**Problem details:** Quote exactly, and only, the lines of the material below from the line with "Click the 申込 button for 掛け払い決済" through the line with "The height and".

**Data for processing:**
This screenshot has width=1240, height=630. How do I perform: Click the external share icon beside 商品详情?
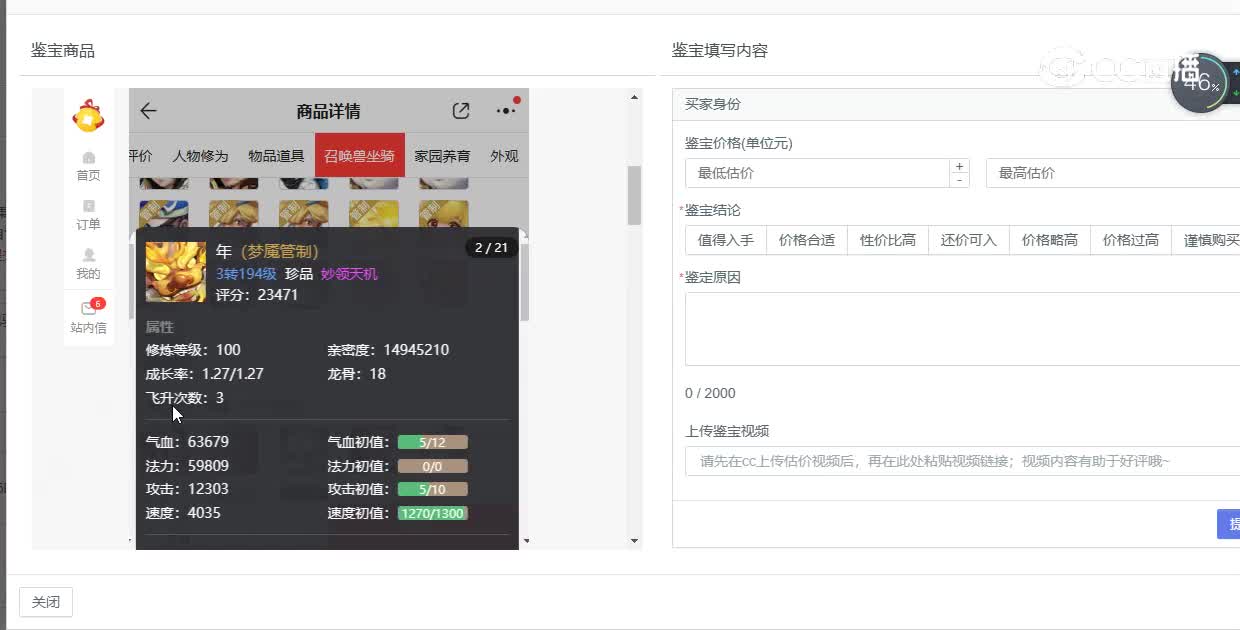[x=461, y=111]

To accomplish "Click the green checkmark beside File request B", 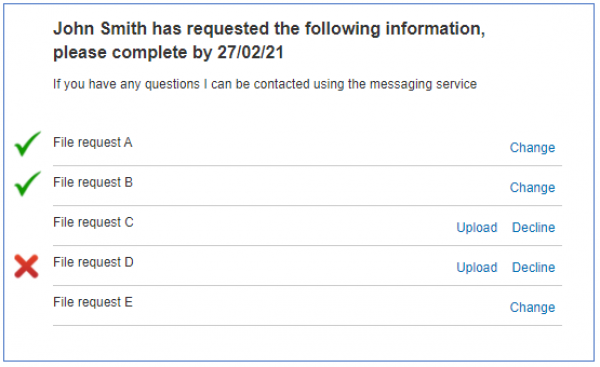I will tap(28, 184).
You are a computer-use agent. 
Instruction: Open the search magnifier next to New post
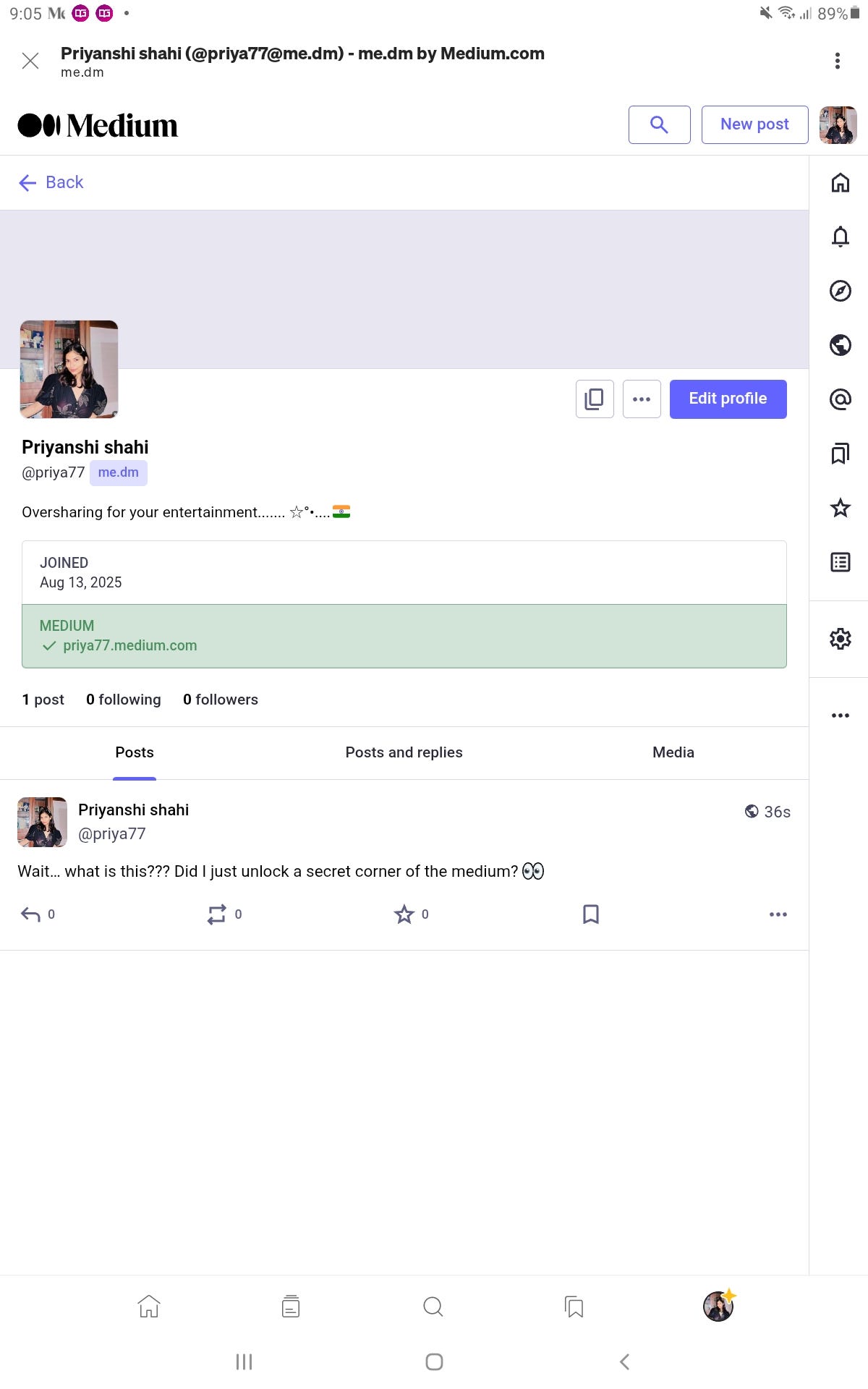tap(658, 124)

---

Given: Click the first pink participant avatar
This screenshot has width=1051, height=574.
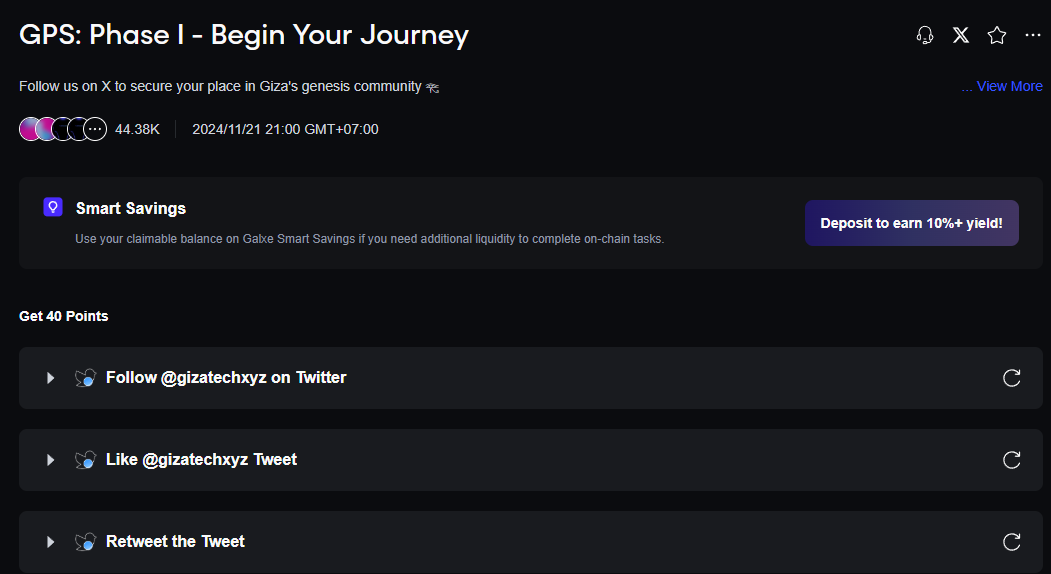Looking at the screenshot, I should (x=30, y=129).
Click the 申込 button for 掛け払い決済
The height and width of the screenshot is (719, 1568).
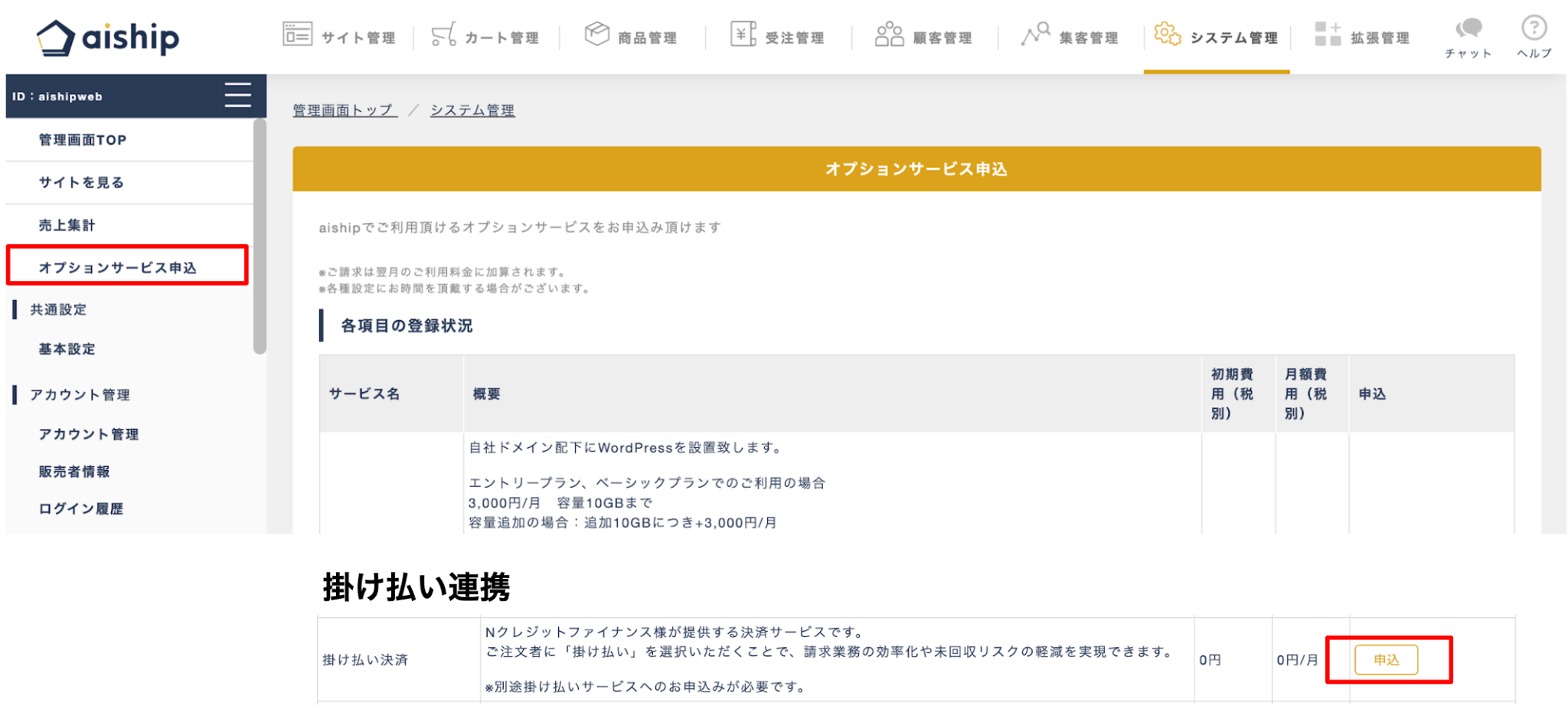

...

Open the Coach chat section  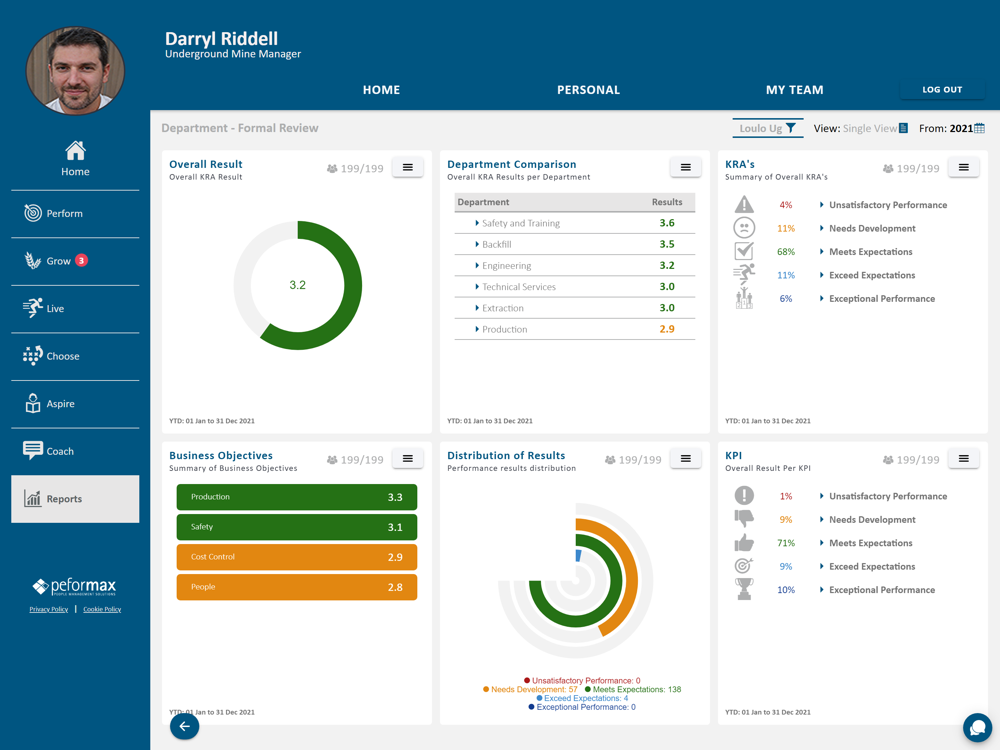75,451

**Finished exercise:**
Click the 申込 button for 掛け払い決済
The height and width of the screenshot is (719, 1568).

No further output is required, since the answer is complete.